The BadCredit.org Wealth Wise Scholarship is open to US undergraduate and graduate students seeking a career in the finance industry.
The scholarship amount is $1,000 and will be awarded based on academic merit and submission of a short essay to be titled How the US Credit Scoring System Can Be Improved.
To qualify for this scholarship, applicants must meet the following requirements:
- Minimum GPA of 3.5
- Major of study must support a career in the finance industry (e.g., finance, business, accounting, mathematics, management, and other related majors)
- Must be a US resident
- Must send in an official transcript
- Must be a current or future college student (e.g., high school senior)
- Scholarship must go to tuition purposes (will be paid directly to the university/college)
- Complete an essay for submission (see essay guidelines below)
- Include contact information with the essay so we can get in touch with winners
Please note the following deadlines:
- Due Date: December 31 annually
- Announced: January 31 annually
- Awarded: January 31 annually
Please adhere to the essay guidelines below:
- Essay Topic/Title: How the US Credit Scoring System Can Be Improved.
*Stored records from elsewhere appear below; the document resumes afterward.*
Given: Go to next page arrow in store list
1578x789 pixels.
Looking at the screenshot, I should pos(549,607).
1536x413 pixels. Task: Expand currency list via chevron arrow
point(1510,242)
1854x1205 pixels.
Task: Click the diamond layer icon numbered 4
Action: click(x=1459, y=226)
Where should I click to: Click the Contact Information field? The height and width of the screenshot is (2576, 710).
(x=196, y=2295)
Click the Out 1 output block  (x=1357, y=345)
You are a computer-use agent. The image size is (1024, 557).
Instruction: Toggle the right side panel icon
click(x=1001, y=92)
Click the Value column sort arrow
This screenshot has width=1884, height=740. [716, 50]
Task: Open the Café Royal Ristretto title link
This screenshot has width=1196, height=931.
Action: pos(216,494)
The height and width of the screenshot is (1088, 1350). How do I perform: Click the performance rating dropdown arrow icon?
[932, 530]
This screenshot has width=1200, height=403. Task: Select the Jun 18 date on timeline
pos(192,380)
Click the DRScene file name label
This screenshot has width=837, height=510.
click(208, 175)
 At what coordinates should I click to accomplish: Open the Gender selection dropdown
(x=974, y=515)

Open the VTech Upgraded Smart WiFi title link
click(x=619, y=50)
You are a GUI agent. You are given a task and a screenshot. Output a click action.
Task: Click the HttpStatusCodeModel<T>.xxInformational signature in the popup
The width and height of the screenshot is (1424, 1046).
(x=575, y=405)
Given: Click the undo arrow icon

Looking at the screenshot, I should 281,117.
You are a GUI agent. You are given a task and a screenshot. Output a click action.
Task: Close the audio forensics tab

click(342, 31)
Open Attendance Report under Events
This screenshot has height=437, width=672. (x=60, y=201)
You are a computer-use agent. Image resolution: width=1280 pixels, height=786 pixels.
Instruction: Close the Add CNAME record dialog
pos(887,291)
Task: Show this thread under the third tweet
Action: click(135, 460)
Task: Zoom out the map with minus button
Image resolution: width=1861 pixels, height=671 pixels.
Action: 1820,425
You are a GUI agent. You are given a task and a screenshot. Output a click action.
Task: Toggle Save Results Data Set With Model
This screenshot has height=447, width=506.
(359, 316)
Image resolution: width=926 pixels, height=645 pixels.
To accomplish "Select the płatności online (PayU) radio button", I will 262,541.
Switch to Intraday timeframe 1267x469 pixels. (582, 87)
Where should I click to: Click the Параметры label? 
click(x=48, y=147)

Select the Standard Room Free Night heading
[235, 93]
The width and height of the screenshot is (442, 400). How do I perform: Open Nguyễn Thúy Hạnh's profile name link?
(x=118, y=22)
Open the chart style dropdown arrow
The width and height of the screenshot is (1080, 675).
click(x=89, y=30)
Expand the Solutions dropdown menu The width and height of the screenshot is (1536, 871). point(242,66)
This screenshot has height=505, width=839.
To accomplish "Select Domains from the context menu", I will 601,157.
This essay will explore current issues in today’s credit landscape and various ways to offset the negative implications that affect many Americans’ ability to access capital.
- The essay should be 500-900 words.
- Any resources should be carefully noted and cited appropriately using the MLA format.
- Any plagiarism or fabrication will disqualify the applicant from award disbursement.
- The essay should be written in 12-point font, Times New Roman, double-spaced, 1-inch margins.
How to Apply
To apply, please mail your official transcript and original essay to the following address:
Attn: Wealth Wise Scholarship
15 SE 1st Ave
Gainesville, FL 32601
For further questions on the Wealth Wise Scholarship, please submit your inquiry via our online contact form.
We’re happy to announce Donald B. of Utah State University is 2021’s Wealth Wise Scholarship winner! Donald wrote an essay detailing some of the advantages of leveraging technology to create a more inclusive credit scoring model that doesn’t punish borrowers for as long periods of time and encourages financial education. Congratulations, Donald!